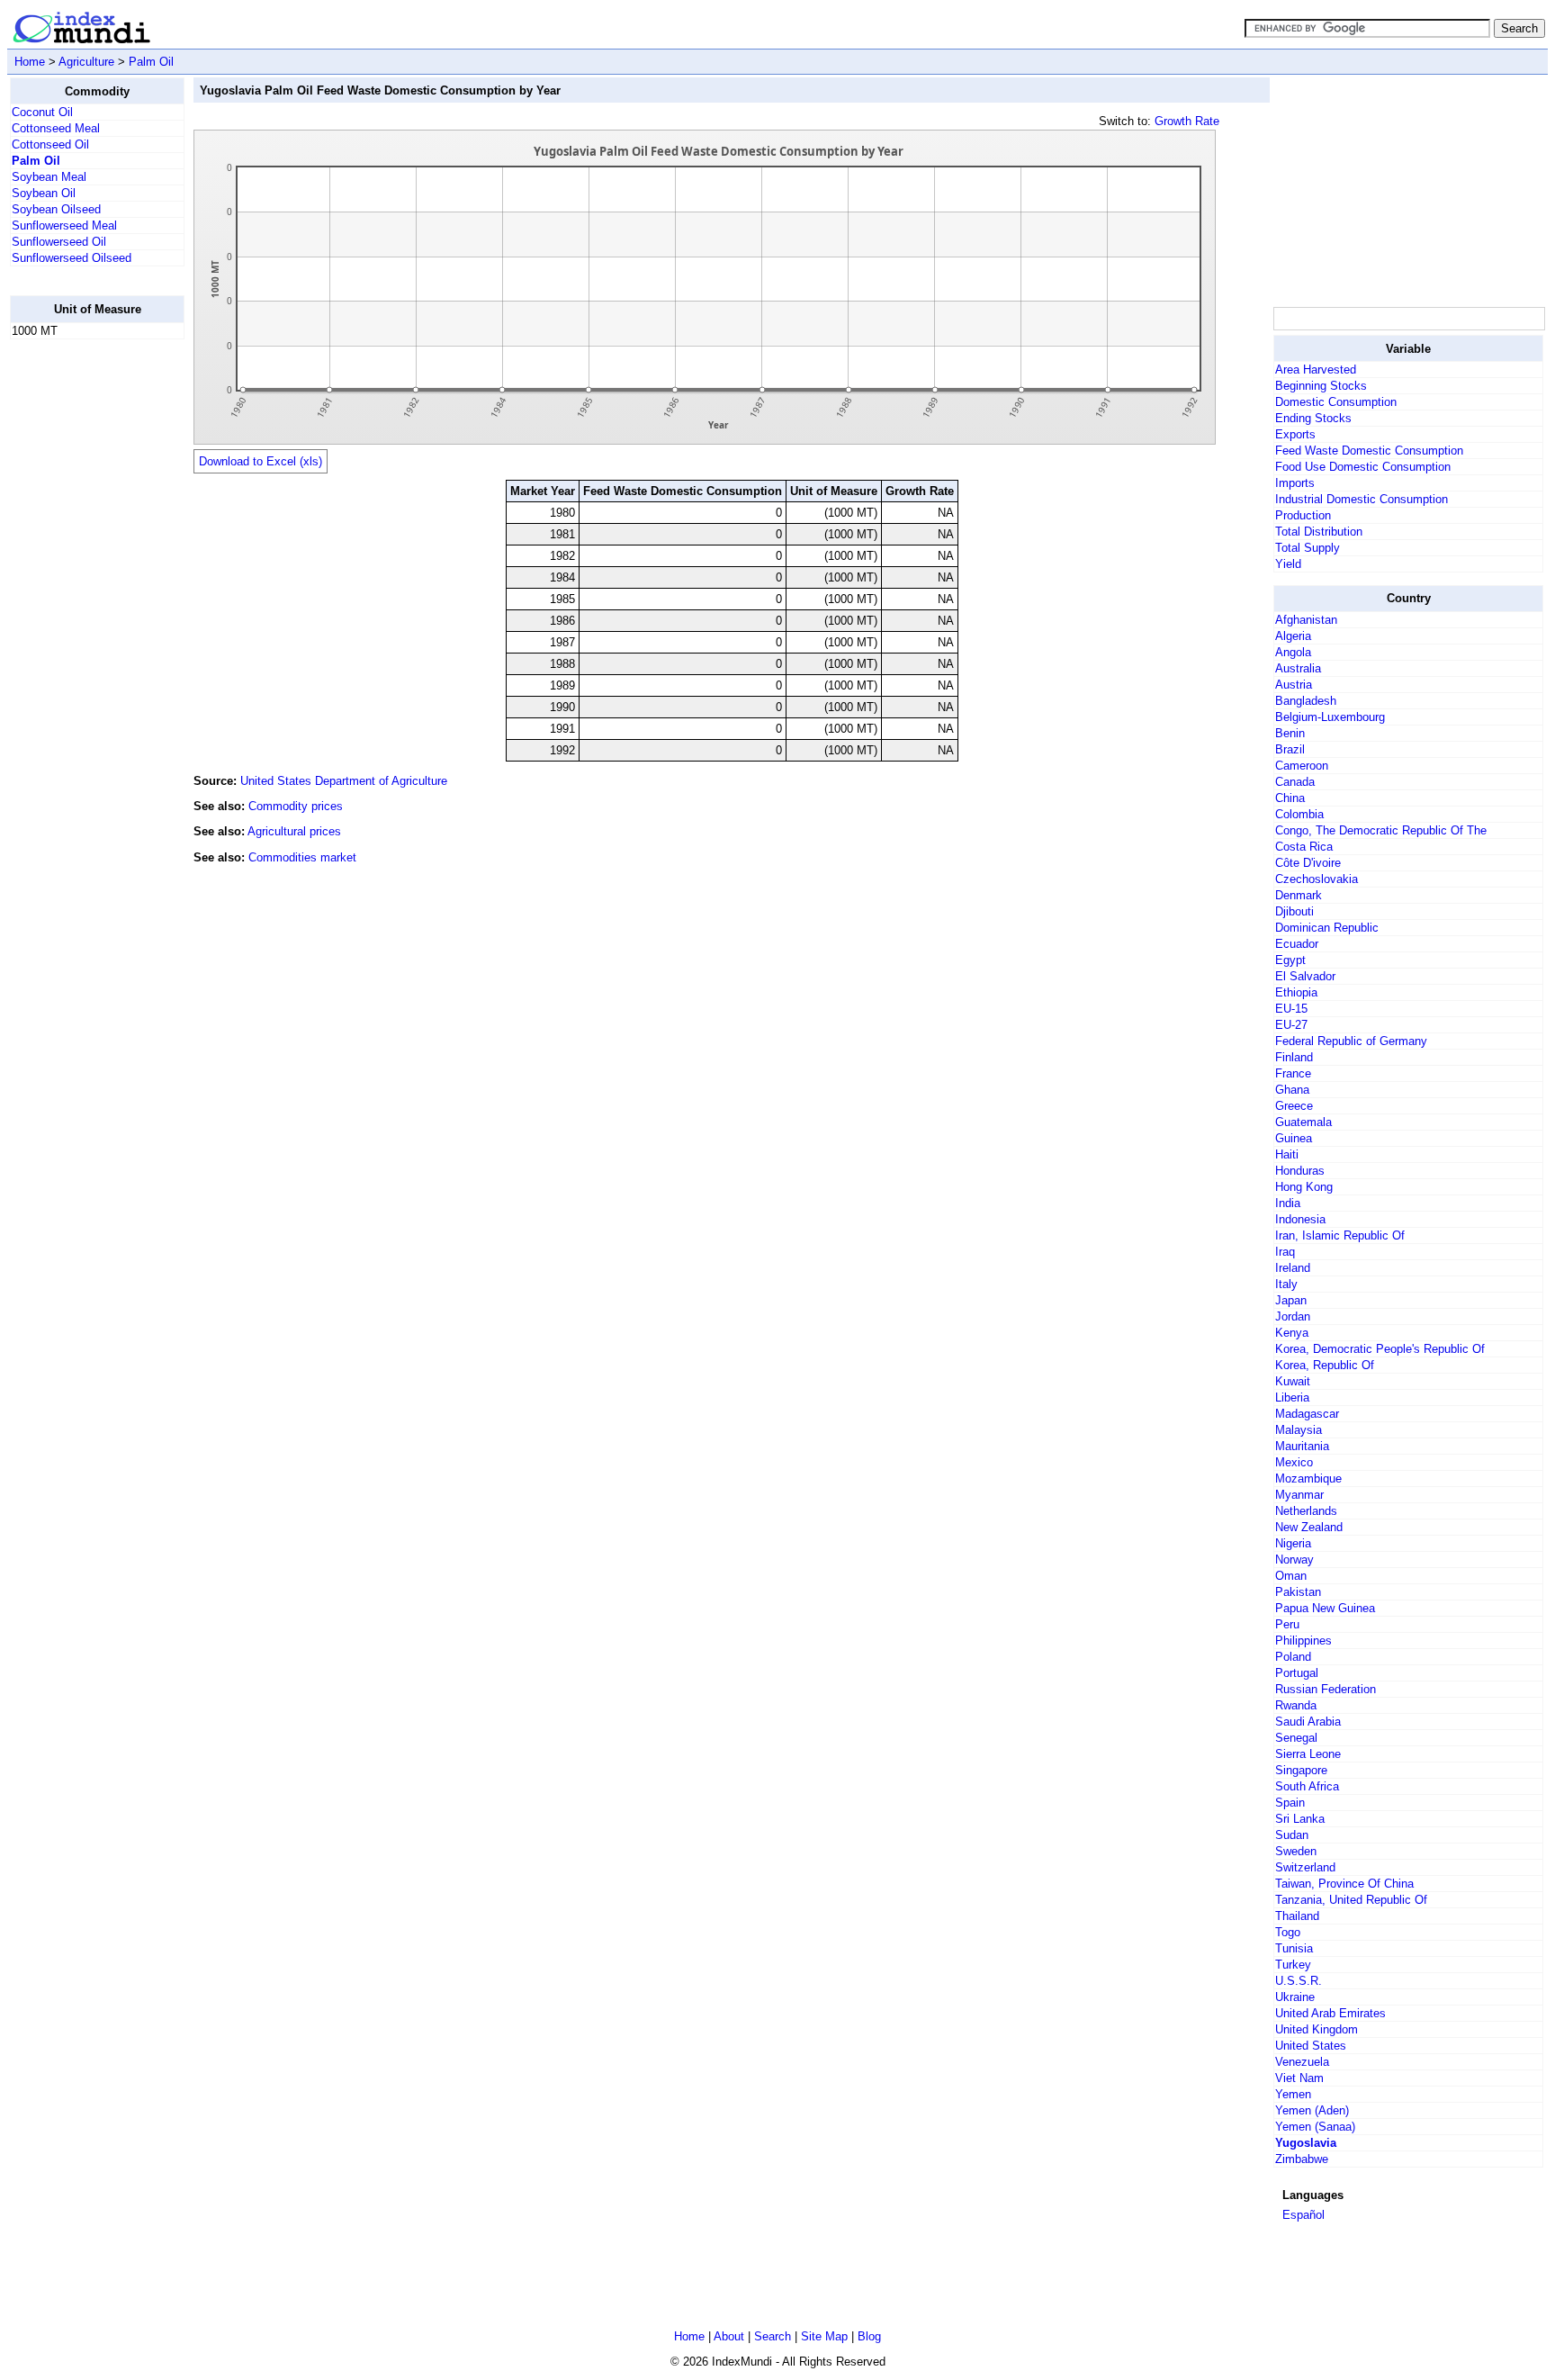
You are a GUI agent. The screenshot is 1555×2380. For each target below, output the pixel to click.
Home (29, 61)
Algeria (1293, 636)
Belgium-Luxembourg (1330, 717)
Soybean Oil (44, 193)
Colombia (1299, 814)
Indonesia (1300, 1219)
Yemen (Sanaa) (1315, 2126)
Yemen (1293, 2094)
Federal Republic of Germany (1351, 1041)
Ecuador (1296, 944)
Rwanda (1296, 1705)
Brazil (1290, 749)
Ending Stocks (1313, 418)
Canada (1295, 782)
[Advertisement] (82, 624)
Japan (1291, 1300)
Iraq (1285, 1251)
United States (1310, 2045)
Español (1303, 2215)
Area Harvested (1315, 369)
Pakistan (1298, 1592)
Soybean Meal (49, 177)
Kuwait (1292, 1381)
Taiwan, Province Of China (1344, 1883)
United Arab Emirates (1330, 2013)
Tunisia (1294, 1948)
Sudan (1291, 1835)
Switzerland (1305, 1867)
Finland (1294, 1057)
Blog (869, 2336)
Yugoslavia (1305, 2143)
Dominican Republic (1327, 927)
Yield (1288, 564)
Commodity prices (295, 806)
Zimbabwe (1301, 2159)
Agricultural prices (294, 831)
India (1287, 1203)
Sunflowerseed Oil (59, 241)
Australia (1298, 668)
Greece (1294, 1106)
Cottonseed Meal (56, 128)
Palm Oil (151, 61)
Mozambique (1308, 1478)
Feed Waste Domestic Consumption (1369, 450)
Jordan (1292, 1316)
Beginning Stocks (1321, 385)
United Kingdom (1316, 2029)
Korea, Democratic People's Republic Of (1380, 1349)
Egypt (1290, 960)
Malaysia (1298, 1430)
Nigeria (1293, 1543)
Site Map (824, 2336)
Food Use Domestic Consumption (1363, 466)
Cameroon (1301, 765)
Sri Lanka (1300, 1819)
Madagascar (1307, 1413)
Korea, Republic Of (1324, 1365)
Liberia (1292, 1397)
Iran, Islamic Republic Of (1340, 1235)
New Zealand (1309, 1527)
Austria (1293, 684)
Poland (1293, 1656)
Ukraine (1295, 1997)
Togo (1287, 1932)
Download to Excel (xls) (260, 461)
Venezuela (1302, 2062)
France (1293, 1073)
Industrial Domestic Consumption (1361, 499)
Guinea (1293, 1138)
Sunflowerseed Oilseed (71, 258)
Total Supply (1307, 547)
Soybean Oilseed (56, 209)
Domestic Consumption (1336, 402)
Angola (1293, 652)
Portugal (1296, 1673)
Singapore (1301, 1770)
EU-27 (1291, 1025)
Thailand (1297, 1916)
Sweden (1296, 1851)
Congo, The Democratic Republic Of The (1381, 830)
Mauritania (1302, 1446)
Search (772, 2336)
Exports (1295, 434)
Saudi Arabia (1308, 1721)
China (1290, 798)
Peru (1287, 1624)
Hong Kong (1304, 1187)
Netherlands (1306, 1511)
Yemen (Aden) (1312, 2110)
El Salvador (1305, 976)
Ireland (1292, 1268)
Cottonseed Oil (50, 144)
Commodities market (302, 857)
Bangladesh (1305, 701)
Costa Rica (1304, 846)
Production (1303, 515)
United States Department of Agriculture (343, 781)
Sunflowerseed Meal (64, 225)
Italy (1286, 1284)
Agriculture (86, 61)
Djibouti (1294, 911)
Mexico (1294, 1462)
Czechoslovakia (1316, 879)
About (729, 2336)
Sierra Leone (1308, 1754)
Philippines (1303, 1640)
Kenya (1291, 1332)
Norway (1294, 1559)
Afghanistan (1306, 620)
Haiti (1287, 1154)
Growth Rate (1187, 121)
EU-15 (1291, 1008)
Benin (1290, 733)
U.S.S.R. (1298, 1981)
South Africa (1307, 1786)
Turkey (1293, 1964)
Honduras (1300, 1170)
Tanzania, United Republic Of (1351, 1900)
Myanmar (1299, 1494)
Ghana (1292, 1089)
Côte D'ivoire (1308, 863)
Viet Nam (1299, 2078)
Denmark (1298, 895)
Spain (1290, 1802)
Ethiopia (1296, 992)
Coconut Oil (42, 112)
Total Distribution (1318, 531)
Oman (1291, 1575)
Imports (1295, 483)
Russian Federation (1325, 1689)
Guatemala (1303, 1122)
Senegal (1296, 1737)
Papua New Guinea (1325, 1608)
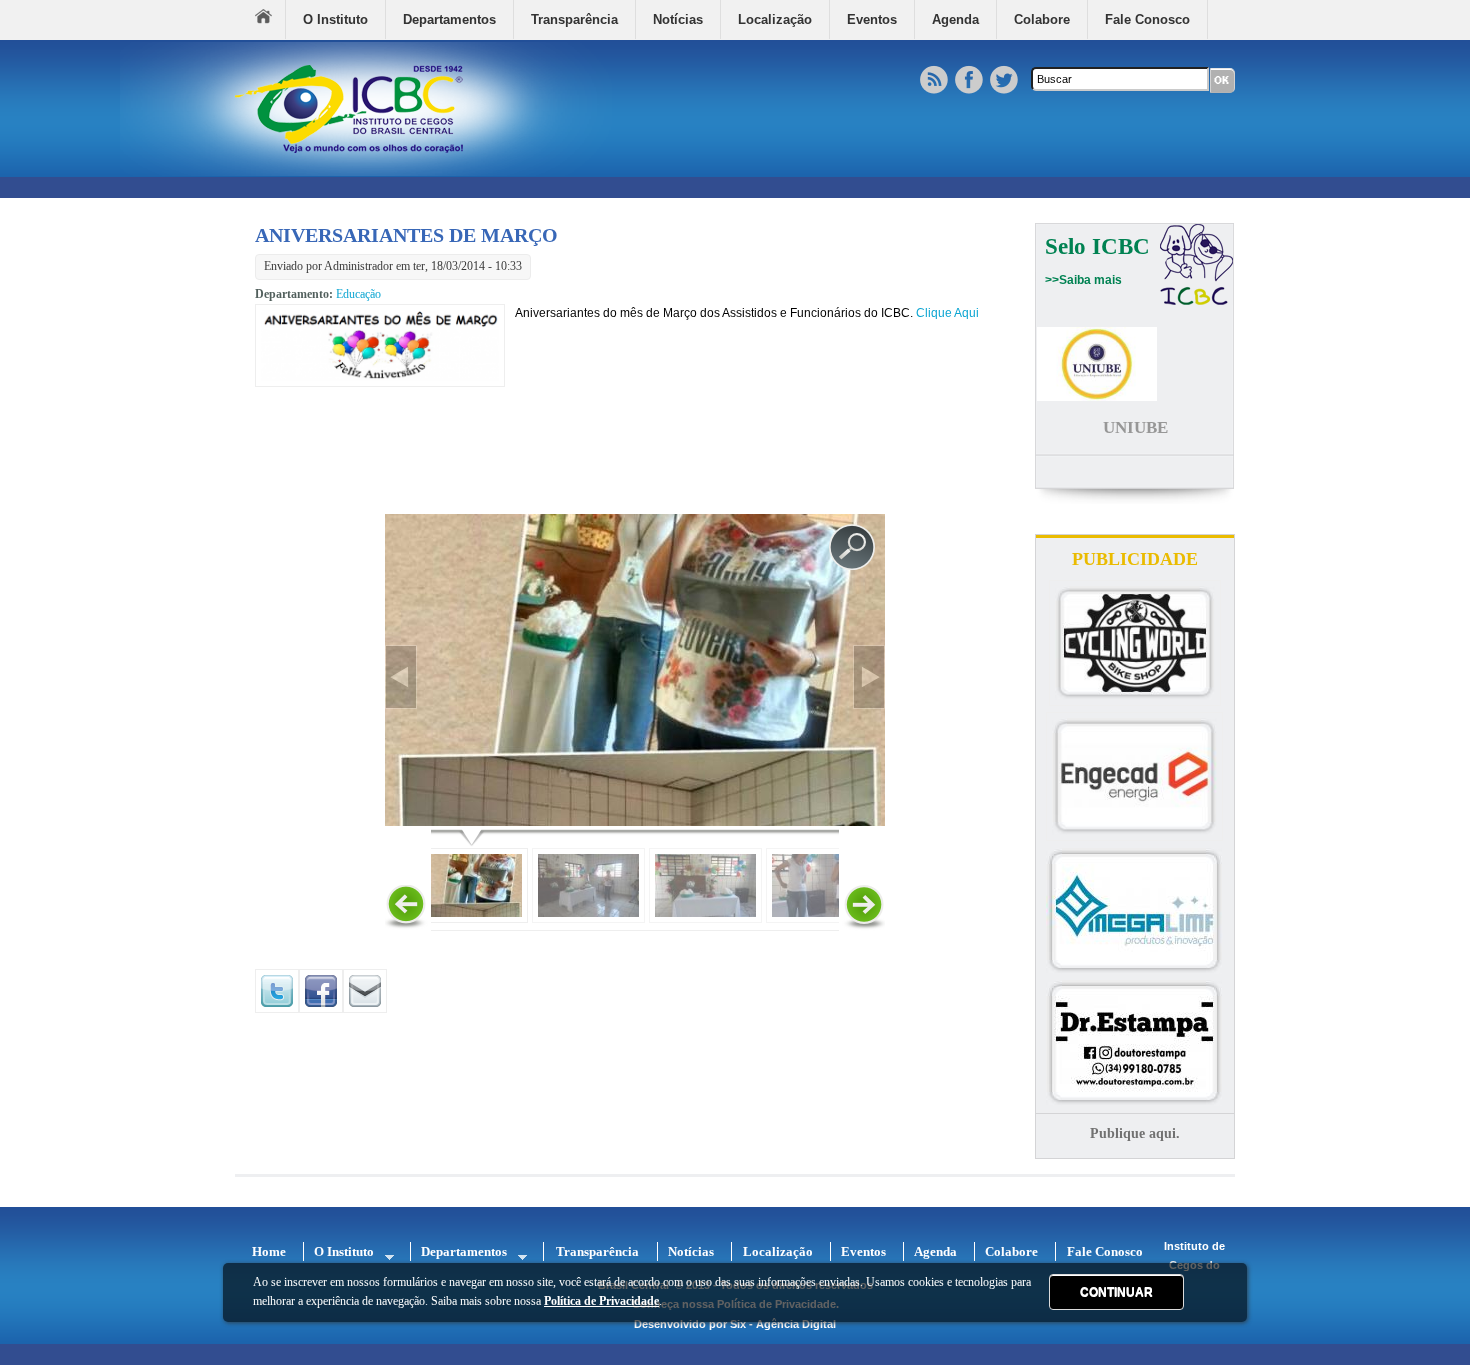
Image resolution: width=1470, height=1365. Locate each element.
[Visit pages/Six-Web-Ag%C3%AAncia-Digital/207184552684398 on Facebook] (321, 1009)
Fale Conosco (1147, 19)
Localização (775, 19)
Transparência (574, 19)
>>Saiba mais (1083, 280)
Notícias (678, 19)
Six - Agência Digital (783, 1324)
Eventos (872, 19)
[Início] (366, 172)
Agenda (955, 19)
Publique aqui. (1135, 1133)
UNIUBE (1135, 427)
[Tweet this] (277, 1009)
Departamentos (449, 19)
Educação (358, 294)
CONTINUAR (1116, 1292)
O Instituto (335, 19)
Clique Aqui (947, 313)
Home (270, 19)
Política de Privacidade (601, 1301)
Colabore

* WHAT IS NEEDED: Exactly reproduce the line containing "Agenda (955, 19)" and all lines after it in the material, stopping only at the end.

* RESULT OF THE TASK:
Agenda (955, 19)
Publique aqui. (1135, 1133)
UNIUBE (1135, 427)
[Tweet this] (277, 1009)
Departamentos (449, 19)
Educação (358, 294)
CONTINUAR (1116, 1292)
O Instituto (335, 19)
Clique Aqui (947, 313)
Home (270, 19)
Política de Privacidade (601, 1301)
Colabore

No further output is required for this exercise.